_Requirements:_ Extract every line of the listing that contains the string "Viewport", matching case exactly.

_Supplied material:_
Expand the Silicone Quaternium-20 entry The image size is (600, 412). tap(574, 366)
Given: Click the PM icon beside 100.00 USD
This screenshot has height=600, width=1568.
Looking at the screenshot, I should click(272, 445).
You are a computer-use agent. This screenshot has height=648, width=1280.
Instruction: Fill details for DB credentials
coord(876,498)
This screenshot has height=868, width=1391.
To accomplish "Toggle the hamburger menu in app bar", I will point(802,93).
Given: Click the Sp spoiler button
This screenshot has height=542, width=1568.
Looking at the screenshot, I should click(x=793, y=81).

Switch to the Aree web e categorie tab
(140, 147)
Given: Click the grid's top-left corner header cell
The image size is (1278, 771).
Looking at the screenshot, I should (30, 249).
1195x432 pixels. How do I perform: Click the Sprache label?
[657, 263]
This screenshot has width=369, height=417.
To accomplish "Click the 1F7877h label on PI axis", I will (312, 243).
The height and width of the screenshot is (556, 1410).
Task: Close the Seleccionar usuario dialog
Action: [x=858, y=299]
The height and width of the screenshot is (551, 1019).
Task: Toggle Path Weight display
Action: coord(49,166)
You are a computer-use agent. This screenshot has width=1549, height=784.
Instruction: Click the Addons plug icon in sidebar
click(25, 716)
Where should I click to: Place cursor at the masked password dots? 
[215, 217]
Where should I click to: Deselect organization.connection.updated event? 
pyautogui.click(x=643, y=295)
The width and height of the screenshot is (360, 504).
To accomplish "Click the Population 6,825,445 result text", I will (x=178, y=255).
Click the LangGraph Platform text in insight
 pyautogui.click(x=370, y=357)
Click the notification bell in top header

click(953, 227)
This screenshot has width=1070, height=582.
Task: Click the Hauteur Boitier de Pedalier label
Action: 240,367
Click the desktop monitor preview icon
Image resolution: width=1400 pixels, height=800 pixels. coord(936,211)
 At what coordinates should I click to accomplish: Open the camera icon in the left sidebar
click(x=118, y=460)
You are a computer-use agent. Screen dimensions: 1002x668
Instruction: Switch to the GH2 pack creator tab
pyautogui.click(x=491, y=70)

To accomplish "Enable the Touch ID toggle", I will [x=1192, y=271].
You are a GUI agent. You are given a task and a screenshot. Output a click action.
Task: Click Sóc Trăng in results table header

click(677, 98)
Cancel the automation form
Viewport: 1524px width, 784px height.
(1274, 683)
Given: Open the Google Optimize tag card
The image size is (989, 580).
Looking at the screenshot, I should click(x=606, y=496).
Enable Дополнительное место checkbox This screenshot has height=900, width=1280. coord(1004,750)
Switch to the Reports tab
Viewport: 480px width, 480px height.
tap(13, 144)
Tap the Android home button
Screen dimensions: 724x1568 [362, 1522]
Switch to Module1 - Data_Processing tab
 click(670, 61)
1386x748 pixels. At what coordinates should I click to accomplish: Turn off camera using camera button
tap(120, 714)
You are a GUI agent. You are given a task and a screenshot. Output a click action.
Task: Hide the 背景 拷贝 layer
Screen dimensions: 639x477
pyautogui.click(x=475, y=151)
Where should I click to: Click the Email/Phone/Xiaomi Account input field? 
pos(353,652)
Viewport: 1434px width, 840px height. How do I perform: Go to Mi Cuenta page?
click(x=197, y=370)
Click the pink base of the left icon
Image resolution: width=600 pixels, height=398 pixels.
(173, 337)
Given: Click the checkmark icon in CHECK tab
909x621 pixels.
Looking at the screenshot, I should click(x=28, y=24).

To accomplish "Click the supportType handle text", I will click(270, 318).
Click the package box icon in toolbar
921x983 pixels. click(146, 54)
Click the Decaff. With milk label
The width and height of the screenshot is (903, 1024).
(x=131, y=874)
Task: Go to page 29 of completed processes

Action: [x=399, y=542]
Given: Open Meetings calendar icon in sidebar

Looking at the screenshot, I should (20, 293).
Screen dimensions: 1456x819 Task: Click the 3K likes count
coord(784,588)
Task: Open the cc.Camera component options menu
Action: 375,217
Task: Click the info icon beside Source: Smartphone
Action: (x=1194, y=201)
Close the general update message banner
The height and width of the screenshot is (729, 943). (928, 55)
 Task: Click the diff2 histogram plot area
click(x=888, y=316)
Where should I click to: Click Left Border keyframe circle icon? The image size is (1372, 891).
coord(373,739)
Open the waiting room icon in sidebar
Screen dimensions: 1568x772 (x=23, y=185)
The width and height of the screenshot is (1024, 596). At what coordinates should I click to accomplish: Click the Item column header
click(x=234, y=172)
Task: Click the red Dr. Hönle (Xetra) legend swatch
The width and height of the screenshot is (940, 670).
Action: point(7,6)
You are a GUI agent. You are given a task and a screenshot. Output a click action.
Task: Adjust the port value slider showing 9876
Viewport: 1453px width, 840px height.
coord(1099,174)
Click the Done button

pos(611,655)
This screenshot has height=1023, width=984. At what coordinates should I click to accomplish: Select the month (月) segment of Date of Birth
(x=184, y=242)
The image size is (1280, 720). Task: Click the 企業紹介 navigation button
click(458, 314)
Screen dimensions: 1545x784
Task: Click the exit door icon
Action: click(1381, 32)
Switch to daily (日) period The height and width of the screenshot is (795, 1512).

_Task output:_
Viewport: 1524px width, 784px height.
Viewport: 480px width, 480px height.
Viewport: 1434px width, 840px height. How do I perform: Go to Mi Cuenta page?
Viewport: 1453px width, 840px height.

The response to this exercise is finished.